Mein Bruder ließ sich nach hinten auf mein breites Bett kippen und starrte an die Decke.

„Was muss ich ändern, damit sie mich wahrnimmt?" Er schnappte sich eines meiner vielen bunten Dekokissen, die Granny mir genäht hatte und drückte es sich wie einen Schutzschild gegen den Bauch. Er drehte sein Gesicht zu mir, sah mich durch seine Brillengläser aus seinen dunklen Augen leidend an.
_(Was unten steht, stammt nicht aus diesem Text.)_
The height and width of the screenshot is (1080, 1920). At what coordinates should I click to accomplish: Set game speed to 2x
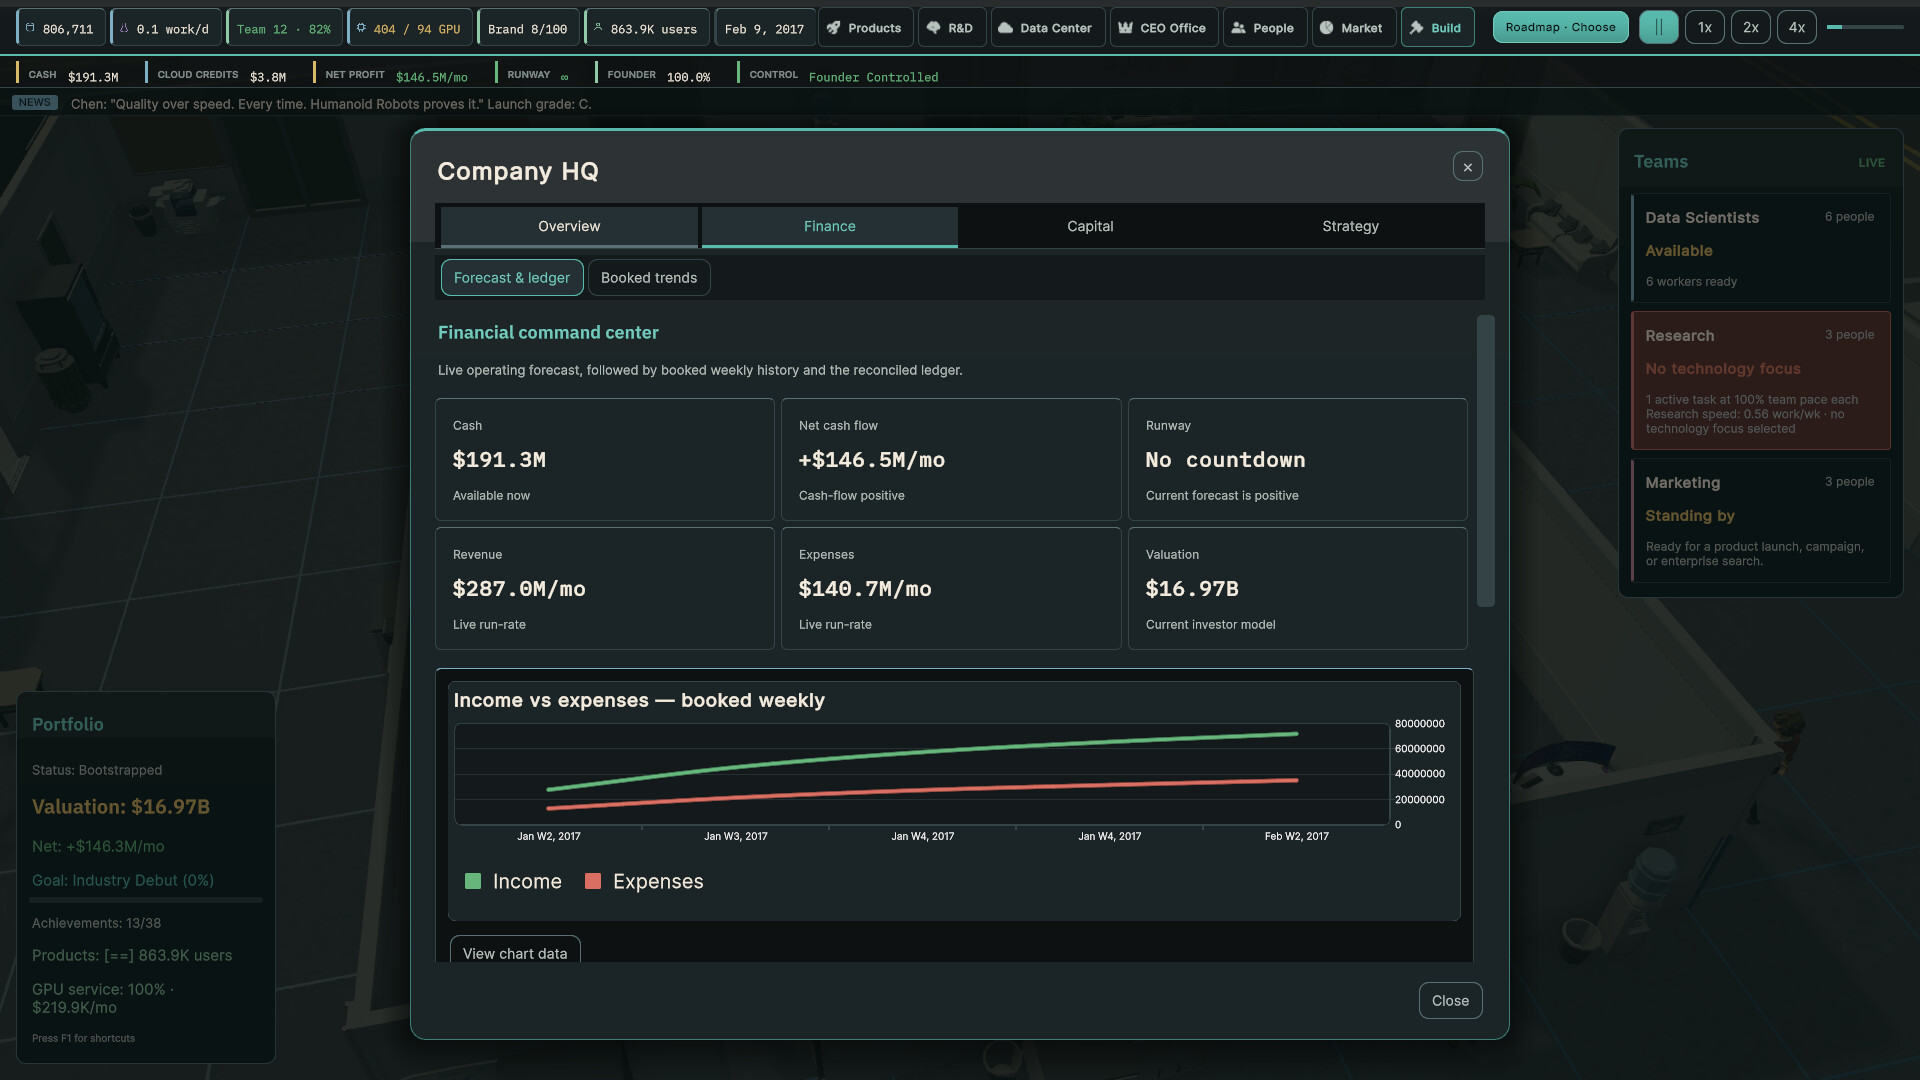pos(1750,27)
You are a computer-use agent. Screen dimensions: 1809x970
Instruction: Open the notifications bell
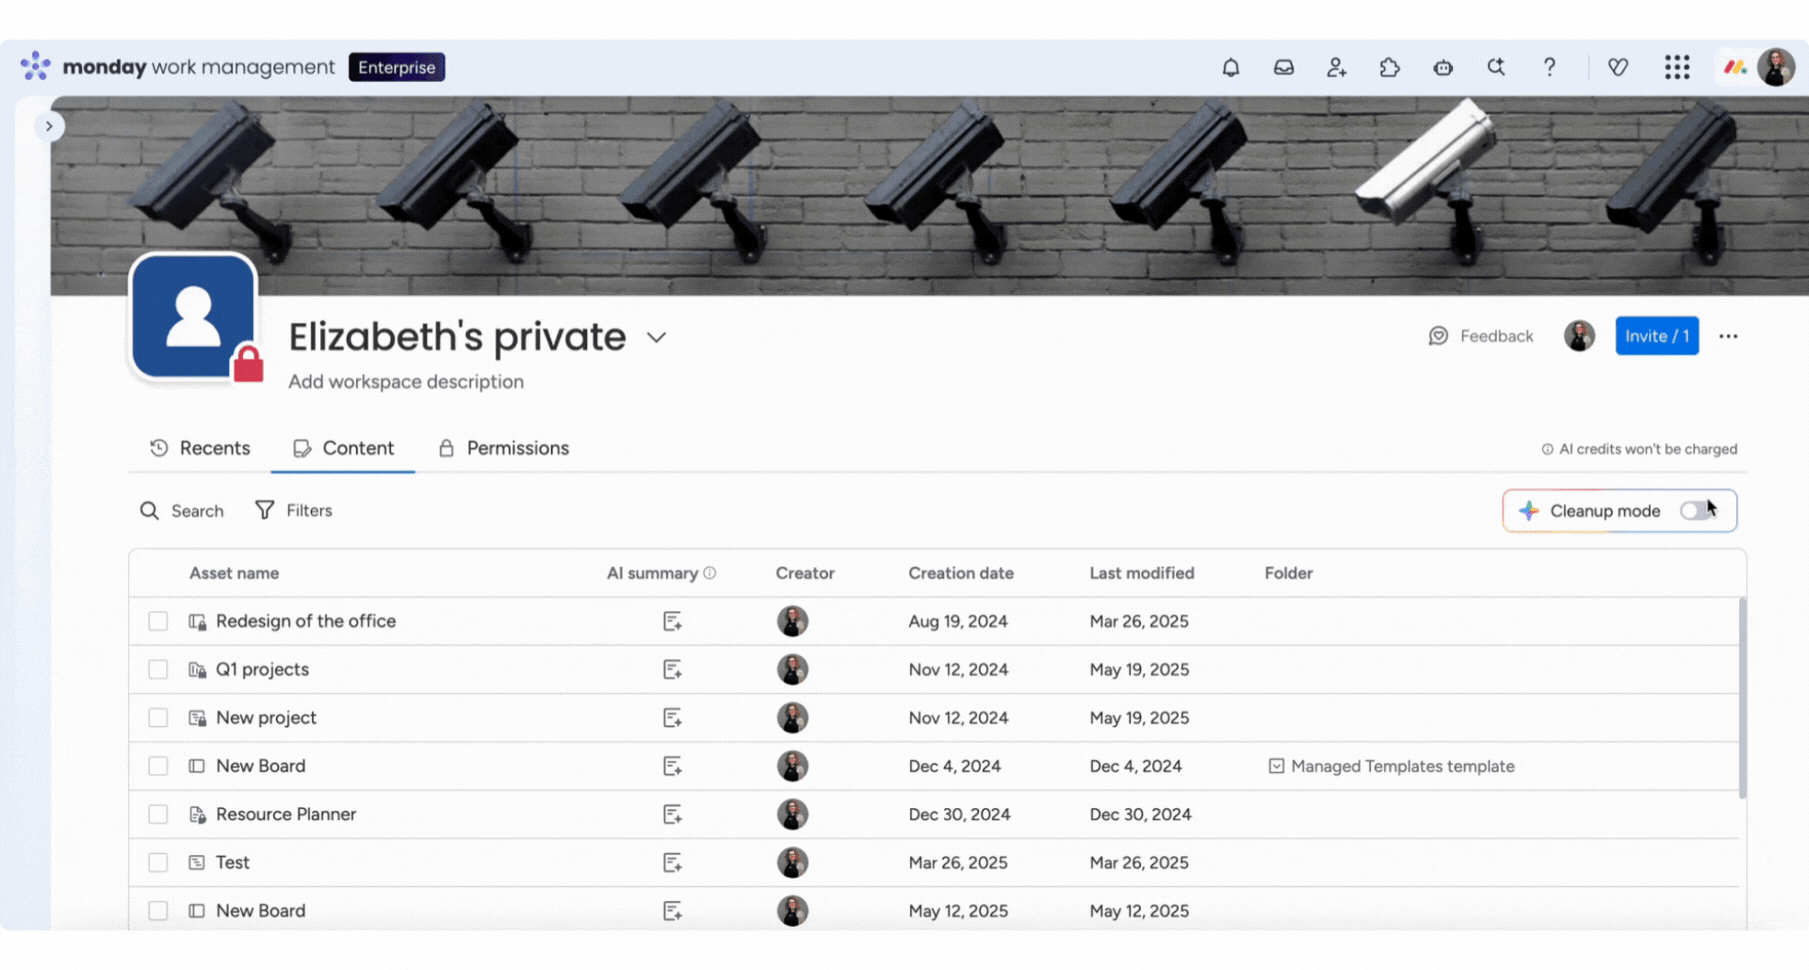(1230, 67)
Alles. Aber wie sagte man das seinem Bruder möglichst schonend? Stattdessen antwortete ich: „Sie nimmt dich wahr. Heute hat sie dich mit Chips beworfen!"

„Was für ein Fortschritt. Nun habe ich auf meinem Passfoto ein Hemd mit Fettflecken an", murrte Miles. Das tat mir natürlich schon leid. Andererseits geschah ihm das auch ein bisschen recht. Wer bitte zog schon ein weißes Hemd an, wenn er Fotos für seinen Studentenausweis machen wollte? Sowas konnte nur meinem Bruder einfallen und Stacey hatte netterweise, wie sie behauptete, seinen Kurs korrigieren wollen und war davon ausgegangen, dass er sich vielleicht noch mal umziehen würde. Doch hatte sie sich verspekuliert. Was Miles sich einmal in den Kopf gesetzt hatte, das zog er durch bis in die letzte Konsequenz.
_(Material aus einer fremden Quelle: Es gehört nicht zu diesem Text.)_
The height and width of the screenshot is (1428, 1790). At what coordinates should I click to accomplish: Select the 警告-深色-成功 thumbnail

„Weniger peinlich als Orangensaft im Schritt, wenn man an einer Bushaltestelle sitzt", kicherte ich und kassierte einen harten Schlag auf den Oberarm.
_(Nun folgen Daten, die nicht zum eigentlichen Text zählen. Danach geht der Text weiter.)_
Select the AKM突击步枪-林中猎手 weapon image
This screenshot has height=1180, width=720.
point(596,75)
„Ich hab dich lieb, Miles", bettelte ich unbeeindruckt von seinem halbherzigen Versuch, mich in die Schranken zu weisen.

„Du betrinkst dich aber nicht gnadenlos? Ich schwöre dir, wenn du es tust, dann..."

Den Rest des Satzes hörte ich nicht mehr, denn ich fiel meinem Bruder um den Hals. Dabei presste ich ihm die Luft aus den Lungen, als ich mich stürmisch auf ihn warf. Sein Text ging in ein gequältes Stöhnen über.

„Zieh dich um, Miles. Wir sind spät dran. Ich hasse es, wenn die anderen schon vor mir betrunken sind. Dann ist die Musik nicht auszuhalten und die anderen sind unerträglich albern."

„Wie du, Riley", neckte er mich, erhob sich aber endlich vom Bett.

Ich streckte ihm die Zunge raus und verschwand im Bad, um mich zu stylen. Im Schnelldurchlauf. Ich wollte nicht nur auf der Party sein, bevor alle betrunken waren. Vor allem wollte ich dort sein, bevor Justin vielleicht mit einer anderen anbandeln konnte. Ich hatte ihn vor zwei Wochen kennengelernt, als ich das erste Mal den Wachturm am Badesee besetzen durfte. Bei seinem Anblick war mein Herz in die Hose gerutscht und die Vorstellung mit ihm zwei Stunden auf der Plattform des Wachturms zu verbringen, hatte mich beinahe hyperventilieren lassen. Seine blauen Augen und sein Lächeln waren atemberaubend und ich fürchtete mich ein bisschen vor ihm, weil er so perfekt war. Gutaussehende Jungs waren meiner Erfahrung nach überheblich und hatten einen beängstigenden Mädchenverschleiß oder waren totale Partylöwen.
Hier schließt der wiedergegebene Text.